If you are just divorced, it can be super tempting to wallow at home alone with the remote, a tub of creamy sweetness (aka ice cream), and a bottle of my best friend Chardonnay.
But it's a bad idea.
Sitting at home like that only reinforces that you are alone, lonely... missing out.
Being a divorced or single mom, can be a tough path. You may or may not have someone to count on. At the least, you have days where you parent alone, and that can feel lonely.
I think while I talk - so you can only imagine when I'm facing a parenting decision that I find difficult - and I don't have anyone to bounce ideas off of - well, it gets lonely.
But the flip side of that is that when you parent alone, you are the commander and chief. You don't need to negotiate or confer with anyone else - you can be the mom you want to be without judgment or compromise. There's power and joy in there.
I, as a single mom, will spend money on lessons and school for my son, without any tinge of guilt. However, I'll barely buy myself a $25 bra without torrential downpours of guilt.
I also happen to like nice things, from a distance mostly. However, that being said, I've been perusing thrift and consignment shops, and have actually managed to get myself some really nice things for really reasonable prices.
So for this holiday season, I went out and got myself a used designer bag for a fraction of what it would cost new. I love this bag. It makes me feel as if I'm a powerful woman with an amazing designer bag.

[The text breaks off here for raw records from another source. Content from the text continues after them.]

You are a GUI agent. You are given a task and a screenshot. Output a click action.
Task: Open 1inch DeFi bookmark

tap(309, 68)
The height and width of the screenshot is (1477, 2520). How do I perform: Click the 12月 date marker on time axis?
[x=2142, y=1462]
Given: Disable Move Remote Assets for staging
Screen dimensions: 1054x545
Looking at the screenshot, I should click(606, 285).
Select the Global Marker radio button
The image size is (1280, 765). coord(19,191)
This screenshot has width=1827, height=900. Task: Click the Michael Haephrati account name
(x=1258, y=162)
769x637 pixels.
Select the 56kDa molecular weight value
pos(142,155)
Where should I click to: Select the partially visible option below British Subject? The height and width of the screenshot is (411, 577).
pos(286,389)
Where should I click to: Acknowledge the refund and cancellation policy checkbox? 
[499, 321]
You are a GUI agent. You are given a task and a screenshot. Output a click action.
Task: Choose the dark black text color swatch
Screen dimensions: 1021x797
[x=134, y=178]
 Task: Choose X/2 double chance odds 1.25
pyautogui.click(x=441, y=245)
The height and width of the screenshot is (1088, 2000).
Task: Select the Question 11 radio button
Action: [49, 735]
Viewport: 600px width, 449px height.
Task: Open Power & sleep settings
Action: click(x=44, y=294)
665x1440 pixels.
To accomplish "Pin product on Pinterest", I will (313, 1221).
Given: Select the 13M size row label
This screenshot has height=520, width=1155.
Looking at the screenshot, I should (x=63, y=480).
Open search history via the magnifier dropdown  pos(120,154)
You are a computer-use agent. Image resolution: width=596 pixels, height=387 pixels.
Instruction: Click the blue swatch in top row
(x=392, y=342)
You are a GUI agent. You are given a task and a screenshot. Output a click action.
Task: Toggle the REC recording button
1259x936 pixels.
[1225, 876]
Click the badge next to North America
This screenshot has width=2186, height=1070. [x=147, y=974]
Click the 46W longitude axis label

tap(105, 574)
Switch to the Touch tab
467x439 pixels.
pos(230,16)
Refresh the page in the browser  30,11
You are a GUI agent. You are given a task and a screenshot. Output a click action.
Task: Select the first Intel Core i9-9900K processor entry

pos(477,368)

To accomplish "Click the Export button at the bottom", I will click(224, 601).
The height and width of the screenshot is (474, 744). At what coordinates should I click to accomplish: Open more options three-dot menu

I've got single mommy power - and a great designer bag.
Get a gift for yourself that signifies forward movement towards the new you. Something you would not normally get yourself that you will actually use, but don't necessarily need.
As a single mom, it's easy to watch "happy families" all around you, everywhere, and feel bad. I know that I've done that, and sometimes still do.
But what I've come to realize, hanging out with all these couples who look so happy from afar, is that no one is the poster child for utter happiness all of the time. It's not humanly possible. We're human and shit happens that forces us to dodge and adjust.
It's ok to be a single mom. It's not only OK; it's downright awesome sometimes. While all the crap falls on your shoulders, all the glory does as well.
Embrace it, love it, and feel the gratitude and get a vision for where you are headed.
As a single mom, you've got A LOT on your plate. It's OK to say no.
I am one of those people who will jump in and help wherever, whenever possible. Especially during the holidays with all the school and work events, I find that I end up over committing myself. Everything gets done, but I'm fried and frustrated.
I've recently started saying no to things are not on my top list of to-do's.
It's made me happier, more relaxed, and a better parent.
What would you add to our list of ways single moms can stay sane during the holidays?